Pasuruan, Natmed.id – Perumda Air Minum Giri Nawa Tirta Kabupaten Pasuruan menargetkan peningkatan pendapatan asli daerah (PAD) tahun 2026 sebesar Rp3,6 miliar melalui penguatan kinerja operasional dan peningkatan pelayanan air bersih.
Target tersebut disampaikan Direktur Perumda Air Minum Giri Nawa Tirta Kabupaten Pasuruan, Za’ari, di Pasuruan, Selasa 27 Januari 2026.
Za’ari menjelaskan, target PAD tahun 2026 dinaikkan dibandingkan tahun sebelumnya karena capaian kinerja perusahaan menunjukkan tren positif.
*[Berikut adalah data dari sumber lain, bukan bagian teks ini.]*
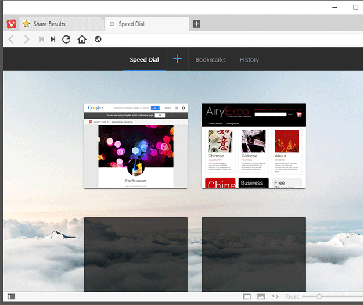The image size is (363, 305).
Task: Open the Page Actions menu
Action: [x=275, y=296]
Pada 2025, dari target PAD Rp3 miliar, realisasi mencapai Rp3,3 miliar.
“Kami optimistis target PAD tahun ini bisa tercapai meskipun nominalnya dinaikkan,” kata Za’ari.
Menurutnya, salah satu faktor utama peningkatan pendapatan berasal dari penurunan tingkat kehilangan air atau kebocoran jaringan pipa yang selama ini berdampak pada biaya operasional.
Ia menyebutkan, peremajaan dan perawatan pipa tua terus dilakukan secara bertahap. Saat ini tingkat kebocoran berhasil ditekan hingga sekitar 25 persen dan ditargetkan turun di bawah angka tersebut.
“Jika kebocoran menurun, distribusi air ke pelanggan bisa meningkat dan berdampak langsung pada pendapatan,” ujarnya.
Selain itu, Perumda Giri Nawa Tirta juga menerapkan efisiensi anggaran dengan memangkas belanja yang tidak menjadi prioritas guna menjaga keseimbangan keuangan perusahaan.
Faktor lain yang mendorong kenaikan PAD adalah bertambahnya jumlah pelanggan seiring peningkatan kualitas layanan, terutama dalam penanganan keluhan pelanggan yang lebih cepat dan responsif.
“Sambungan rumah saat ini mencapai sekitar 44.000 pelanggan, ditambah peningkatan pemakaian dari pelanggan kerja sama,” kata Za’ari.
Sementara itu, Kepala Badan Pendapatan Daerah Kabupaten Pasuruan menyatakan kontribusi BUMD air minum menjadi salah satu penopang PAD daerah. Ia menilai peningkatan kinerja Perumda Giri Nawa Tirta penting untuk mendukung stabilitas penerimaan daerah pada 2026.